● PROVIDED PASSAGE:

Vibrant concentric rings of blue, green and gold color zero in on white centers. When I saw this coin at the Long Beach show, I just had to possess it. $395.
1843 Seated Dollar. PCGS graded XF40.
Even crusty gray toning with lots of detail left. Nothing like the “scrubbed up scrubby scrubbers” (a term I just made up) that one typically sees on the market. $650.
1924 Peace Dollar. PCGS Graded MS64.
I'll admit it – I have a thing for toned Peace dollars. When I saw this example, with a large obverse crescent of burnt orange and gold toning – I knew I had found something special. $185.
1924-S Peace Dollar. PCGS graded MS63.
Beautiful pastel rainbow toning. Peace dollars rarely come like this, and are extremely undervalued compared to their toned Morgan dollar counterparts, in my opinion. $995.
1935 Spanish Trail Commemorative Half Dollar. PCGS graded MS66 CAC.
Velvety, original and nearly perfect and nearly untoned. You will like. $1750.

● WHAT IS ASKED:
**A)** Duplicate the stretch of the coin listings from "1924-S Peace Dollar." through "my opinion. $995.".
**B)** In the coin listings, condense the paragraph beginning "Beautiful pastel rainbow toning" into a short bulleted list that keeps its main facts.
**C)** Carry the coin listings forward with a few more entries in the same style, starting after their final line.

● STORED DATA:
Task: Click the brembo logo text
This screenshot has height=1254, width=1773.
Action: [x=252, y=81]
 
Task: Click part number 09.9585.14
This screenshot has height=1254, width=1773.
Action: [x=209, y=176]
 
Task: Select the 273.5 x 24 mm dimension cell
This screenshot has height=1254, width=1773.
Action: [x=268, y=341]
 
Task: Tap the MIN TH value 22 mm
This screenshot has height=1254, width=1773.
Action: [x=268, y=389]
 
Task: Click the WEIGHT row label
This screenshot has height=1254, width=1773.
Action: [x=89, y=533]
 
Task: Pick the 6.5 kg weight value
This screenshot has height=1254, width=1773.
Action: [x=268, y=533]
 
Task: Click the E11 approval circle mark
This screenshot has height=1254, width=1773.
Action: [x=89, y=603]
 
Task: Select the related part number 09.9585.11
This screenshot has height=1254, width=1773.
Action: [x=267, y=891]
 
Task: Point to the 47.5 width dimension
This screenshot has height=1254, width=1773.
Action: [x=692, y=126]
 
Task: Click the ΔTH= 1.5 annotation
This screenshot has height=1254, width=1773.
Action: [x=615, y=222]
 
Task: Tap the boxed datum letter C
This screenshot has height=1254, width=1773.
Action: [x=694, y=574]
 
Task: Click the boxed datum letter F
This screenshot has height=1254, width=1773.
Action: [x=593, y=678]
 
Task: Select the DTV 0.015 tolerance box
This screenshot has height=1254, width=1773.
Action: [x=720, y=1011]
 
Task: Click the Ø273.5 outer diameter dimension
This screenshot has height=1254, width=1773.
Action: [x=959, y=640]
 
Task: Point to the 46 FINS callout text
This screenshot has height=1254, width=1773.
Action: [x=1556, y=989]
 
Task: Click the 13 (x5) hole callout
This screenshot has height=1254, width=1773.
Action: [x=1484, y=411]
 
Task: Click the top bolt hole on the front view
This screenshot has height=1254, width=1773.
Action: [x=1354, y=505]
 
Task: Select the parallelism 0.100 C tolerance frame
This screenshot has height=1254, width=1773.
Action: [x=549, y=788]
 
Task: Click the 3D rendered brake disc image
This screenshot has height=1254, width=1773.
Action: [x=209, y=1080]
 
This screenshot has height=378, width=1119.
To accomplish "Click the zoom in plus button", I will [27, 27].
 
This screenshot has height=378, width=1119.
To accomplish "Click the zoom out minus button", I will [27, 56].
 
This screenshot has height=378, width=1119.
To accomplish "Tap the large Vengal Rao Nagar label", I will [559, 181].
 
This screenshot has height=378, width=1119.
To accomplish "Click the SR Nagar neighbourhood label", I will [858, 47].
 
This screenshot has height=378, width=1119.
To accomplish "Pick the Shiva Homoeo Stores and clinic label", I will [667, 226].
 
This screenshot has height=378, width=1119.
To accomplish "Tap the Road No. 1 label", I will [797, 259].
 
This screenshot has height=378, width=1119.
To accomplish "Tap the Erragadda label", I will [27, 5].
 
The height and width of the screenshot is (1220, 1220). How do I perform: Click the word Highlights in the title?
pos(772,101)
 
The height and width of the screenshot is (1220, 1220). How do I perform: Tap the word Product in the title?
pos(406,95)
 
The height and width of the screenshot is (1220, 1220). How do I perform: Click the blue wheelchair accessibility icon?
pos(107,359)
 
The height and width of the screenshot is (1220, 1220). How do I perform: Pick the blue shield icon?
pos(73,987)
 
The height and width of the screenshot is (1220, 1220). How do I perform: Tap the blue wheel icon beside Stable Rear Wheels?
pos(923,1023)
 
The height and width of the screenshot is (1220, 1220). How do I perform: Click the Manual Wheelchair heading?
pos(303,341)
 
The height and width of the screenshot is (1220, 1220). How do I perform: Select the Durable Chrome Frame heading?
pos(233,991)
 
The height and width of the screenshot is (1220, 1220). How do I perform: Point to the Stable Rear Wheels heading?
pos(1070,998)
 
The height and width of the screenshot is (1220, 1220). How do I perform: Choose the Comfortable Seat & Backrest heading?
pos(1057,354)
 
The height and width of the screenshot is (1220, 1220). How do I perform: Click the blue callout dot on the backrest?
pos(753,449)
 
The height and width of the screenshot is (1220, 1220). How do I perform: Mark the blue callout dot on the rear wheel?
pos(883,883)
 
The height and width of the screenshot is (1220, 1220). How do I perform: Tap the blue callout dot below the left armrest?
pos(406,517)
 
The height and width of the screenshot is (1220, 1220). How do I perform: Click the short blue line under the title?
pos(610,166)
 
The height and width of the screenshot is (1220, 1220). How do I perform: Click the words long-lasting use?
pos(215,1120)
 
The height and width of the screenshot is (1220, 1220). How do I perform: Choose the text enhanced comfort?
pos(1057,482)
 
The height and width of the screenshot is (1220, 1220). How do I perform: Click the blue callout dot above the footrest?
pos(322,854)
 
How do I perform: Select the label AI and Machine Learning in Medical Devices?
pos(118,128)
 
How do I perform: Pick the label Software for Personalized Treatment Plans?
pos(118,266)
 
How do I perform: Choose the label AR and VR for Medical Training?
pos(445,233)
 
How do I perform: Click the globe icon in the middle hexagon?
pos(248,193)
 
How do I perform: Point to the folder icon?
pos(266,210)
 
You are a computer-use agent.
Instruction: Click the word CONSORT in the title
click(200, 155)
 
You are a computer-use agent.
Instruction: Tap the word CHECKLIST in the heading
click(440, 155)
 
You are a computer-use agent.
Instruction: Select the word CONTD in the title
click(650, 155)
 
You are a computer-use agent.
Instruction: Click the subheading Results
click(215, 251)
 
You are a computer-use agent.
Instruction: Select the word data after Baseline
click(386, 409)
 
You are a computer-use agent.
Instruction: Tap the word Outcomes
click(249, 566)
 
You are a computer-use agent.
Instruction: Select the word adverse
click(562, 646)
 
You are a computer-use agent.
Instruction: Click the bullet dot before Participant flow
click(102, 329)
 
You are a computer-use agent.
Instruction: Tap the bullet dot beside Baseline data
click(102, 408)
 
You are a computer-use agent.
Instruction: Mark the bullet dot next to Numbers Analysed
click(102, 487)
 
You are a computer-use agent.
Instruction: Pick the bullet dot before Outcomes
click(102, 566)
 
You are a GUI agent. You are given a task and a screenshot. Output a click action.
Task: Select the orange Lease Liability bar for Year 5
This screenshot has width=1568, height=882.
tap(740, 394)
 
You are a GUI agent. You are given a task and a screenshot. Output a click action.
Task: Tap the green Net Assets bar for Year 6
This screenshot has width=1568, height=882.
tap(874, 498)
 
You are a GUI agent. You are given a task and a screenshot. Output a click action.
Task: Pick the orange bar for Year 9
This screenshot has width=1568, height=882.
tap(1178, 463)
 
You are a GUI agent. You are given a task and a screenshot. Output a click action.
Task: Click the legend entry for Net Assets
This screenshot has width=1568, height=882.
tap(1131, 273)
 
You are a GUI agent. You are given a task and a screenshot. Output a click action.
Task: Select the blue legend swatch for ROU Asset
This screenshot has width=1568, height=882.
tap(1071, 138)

● REPLIES:
**A)**
1924-S Peace Dollar. PCGS graded MS63.
Beautiful pastel rainbow toning. Peace dollars rarely come like this, and are extremely undervalued compared to their toned Morgan dollar counterparts, in my opinion. $995.

**B)**
- Pastel rainbow toning
- Peace dollars rarely come like this
- In the seller's view, far undervalued compared with toned Morgan dollars
- Price: $995

**C)**
1905 Lewis & Clark Commemorative Gold Dollar. PCGS Graded MS64 plus.
The key date of this completable series (if one ignores the two $50 gold coins, of course). Time was when a coin in this condition was into the five figures. This is an opportunity for the contrarians among us. $3975.
1900 Lesher Dollar. PCGS graded MS61.
AB Bumstead imprint, Type 2. HK-789. Nearly white in the centers that deepens to light gold and then to deep blue-gold-green right at the rims. Lesher dollars are becoming more popular every year (and more difficult to find too!). A great opportunity to add a lovely mint state specimen to your collection. $4700.
1901 Lesher Dollar. PCGS graded AU53.
Boyd Park imprint; HK-796. Light golden gray toning and pleasing to the eye. $3975.
1902 Wells Fargo & Co. Silver Medal. PCGS graded MS64. With Presentation box.
HK-296. This is one of the hardest so-called dollars to locate in Mint State. It was issued to commemorate the 50th anniversary of the Wells Fargo & Company 1852-1902, and given to their employees. Not only is it infrequently seen in mint state, it is only rarely found with the original presentation box. $2,175.
(1842-1850) Bechtler Dollar. NGC Graded MS61.
Original, flat planchet as struck (so many of the Bechtler dollars are “ripply”, you know). Just a gorgeous representation of this – the most affordable of the Territorial gold coins – offered here in mint state. $6500.
1852 Augustus Humbert $10 Gold. NGC graded AU55.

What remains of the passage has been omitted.